Here’s another get-to-know-Terry Grier story, focusing on his time in San Diego. The most interesting bit to me is right here:
Abelardo Saavedra, the man Grier is in line to replace in Houston, endured more than his share of criticism for making big decisions without public input during nearly five years on the job. And many of Saavedra’s biggest proposals — courting outside groups to take over troubled high schools and scaling back busing for HISD’s popular magnet school program, for instance — failed after meeting swift and powerful opposition. His $805 million bond referendum in 2007 almost died because of intense lobbying from some of Houston’s most powerful black politicians and activists, who felt left out of the process.
But HISD school trustee Paula Harris, who was part of the unanimous vote to name Grier as the sole superintendent finalist, said Grier has the political skill to succeed where the less charismatic Saavedra stumbled.
While the two men may have some similarities, Harris said, “Terry’s going to be able to sell his ideas better.”
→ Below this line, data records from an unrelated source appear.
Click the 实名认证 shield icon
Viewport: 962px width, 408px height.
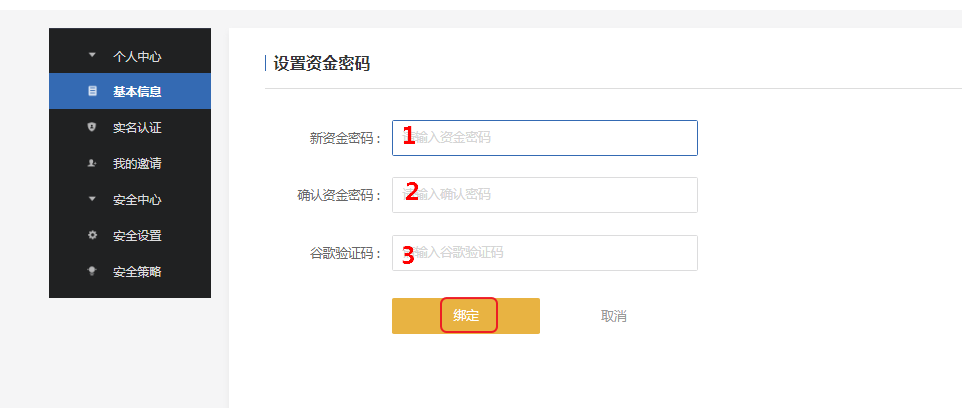point(93,127)
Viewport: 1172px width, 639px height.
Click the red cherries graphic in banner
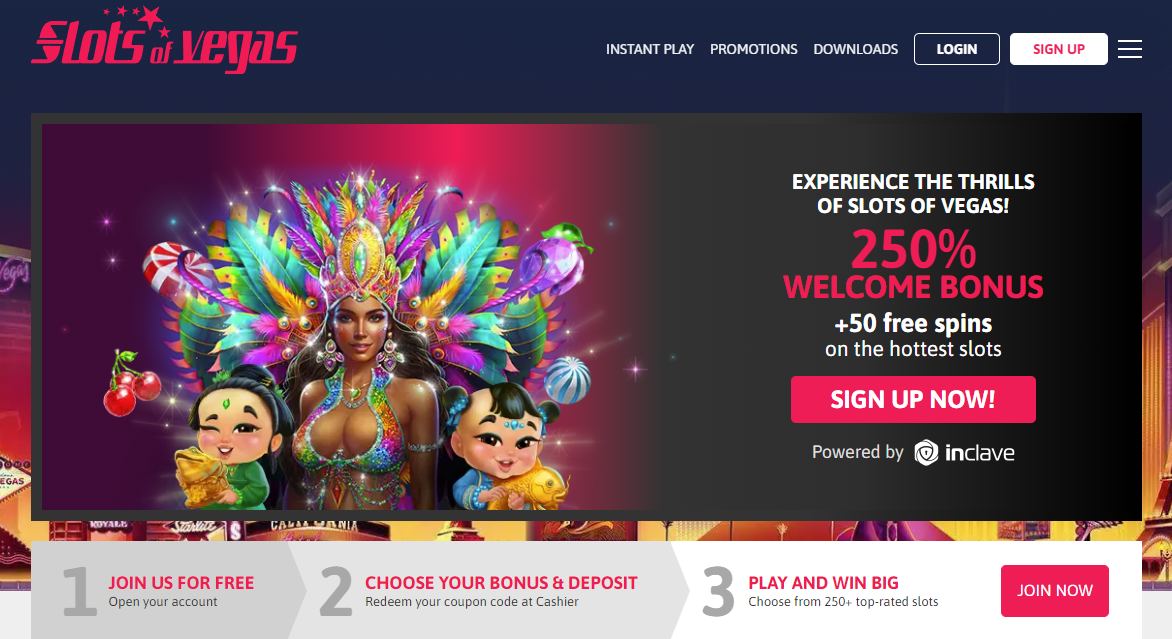(x=132, y=383)
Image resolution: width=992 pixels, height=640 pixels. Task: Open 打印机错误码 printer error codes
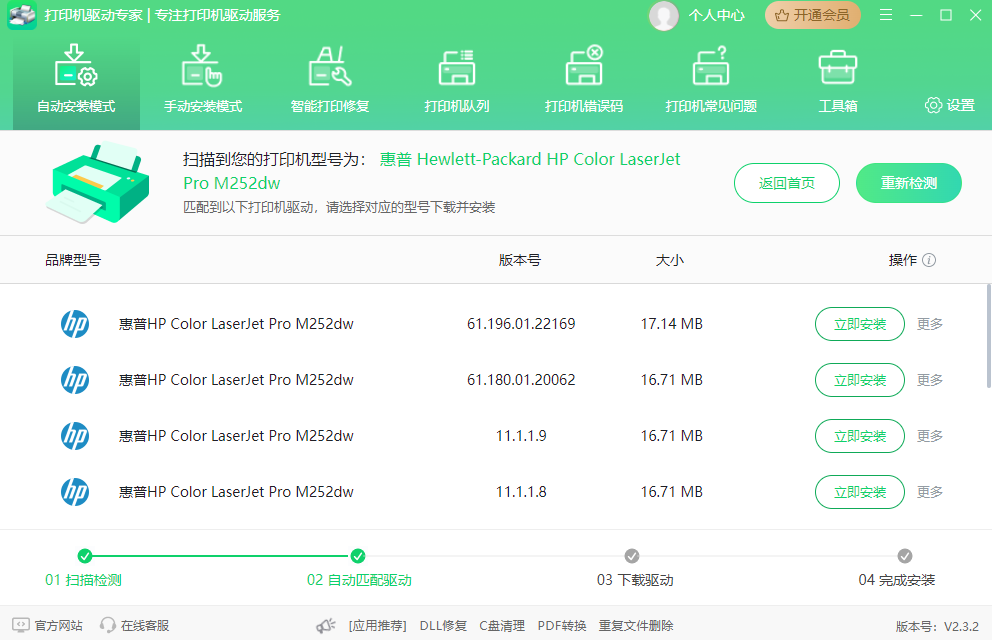584,80
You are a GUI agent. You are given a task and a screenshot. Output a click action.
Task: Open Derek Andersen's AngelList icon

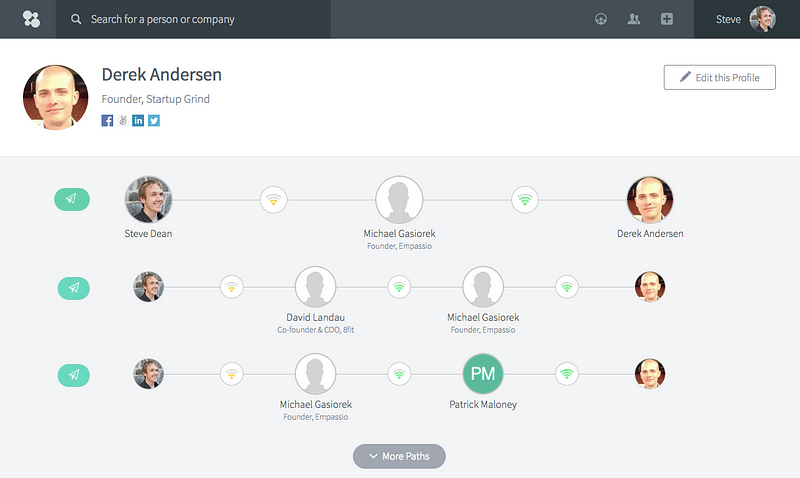122,120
I can believe that Grier will be a better politician than Saavedra, and that he will have less trouble selling some of his ideas as a result. But part of Saavedra’s problem wasn’t so much the sales job as it was the lack of public input before the sales pitch. If Grier repeats that pattern he’ll have trouble no matter how good his political skills are. Get people on board beforehand, especially when making changes, and the rest follows a lot more easily. We’ll see how good he is at that.